Figure 6 Superposition of the experimental (green) and
closest calculated structures (blue) for two protein complexes. T1113 is
a phage shell homodimer with intertwined polypeptide chains at the
interface. The left-hand subunit is shown in grey, to clarify the
intertwined region. The interface score (ICS) is 93%. H1140 is a
nanobody (right)-antigen (left) complex (ICS 81%).

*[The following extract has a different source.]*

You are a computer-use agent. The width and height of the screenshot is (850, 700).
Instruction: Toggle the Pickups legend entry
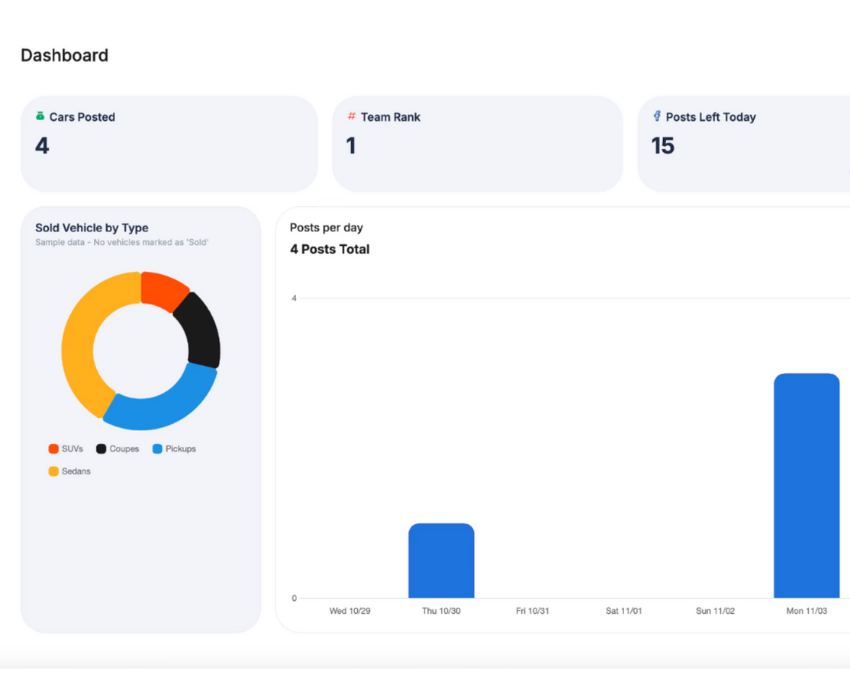point(174,448)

Figure 6 shows two examples of high agreement with the corresponding
experimental structures, each representing an assembly challenge class
that was problematic for older methods: T1113 is a small bacterial
homodimer with no homologous structures available. The two polypeptide
chains intertwine across the interface in a domain-swap like manner, a
feature that defeats classical docking methods. Deep learning methods
treat the whole complex as a single entity, circumventing that
difficulty. H1140 is a nanobody /protein antigen complex. Earlier
benchmarking (29) had shown that immune complexes defeat at least the
standard AlphaFold2-Multimer procedure. In CASP15 there are a total of
eight immune complex targets (five nanobody complexes and three antibody
complexes). Of these, two had homologous experimental complexes
available, and so were easy targets. Three others have the lowest
accuracy interfaces in this CASP (ICS 0.12, 0.30, and 0.45). But for the
remaining three, high quality (ICS 0.74, 0.80, 0.81) models were
produced by a small number of participating groups. Standard AlphaFold
Multimer with default parameters was not effective on any of these, in
accordance with the general observation that for many targets, enhanced
sampling is necessary to obtain the best results.
As with the single protein structure category, the most effective
methods in assembly modeling are based on AlphaFold2, usually the newer
AlphaFold-multimer (31), a version of AlphaFold where training included
data for protein complexes. Three of the methods are also in the top
five performers in the single protein category. Again, as with the
single protein category, the most successful groups used modifications
of standard AlphaFold procedures, including much more extensive sampling
through variations on MSA construction, the use of multiple seeds, an
increased number of recycles and extensive network dropout. In addition,
one group (32) devised a machine learning/Voronoi polyhedral interface
scoring function which evidently aided in selection of accurate models.
Details of methods can be found in the CASP15 assemblies assessment
paper (11) and papers by some of the best performing groups.
Although the improvement in accuracy is enormous, there are still a
substantial fraction of poor scoring interfaces. There are multiple
possible reasons for the lag in performance. This is the first-time deep
learning methods have been extensively used for protein complexes
whereas this was the third CASP where deep learning has been used for
single proteins. Thus, we may see substantial improvement next time as
lessons are learned from CASP15. More fundamentally, there are many
fewer structures of complexes in the PDB than single proteins, so that
training set is inherently smaller. It may be possible to use the
current methods to generate additional synthetic training data (33).
Analogously to single proteins, interface accuracy probably falls off
with the depth of the multiple sequence alignment spanning the interface
(although one leading group reported omitting these data (34)). That may
explain the generally weak performance for immune complexes, so it is
encouraging to see partial success there.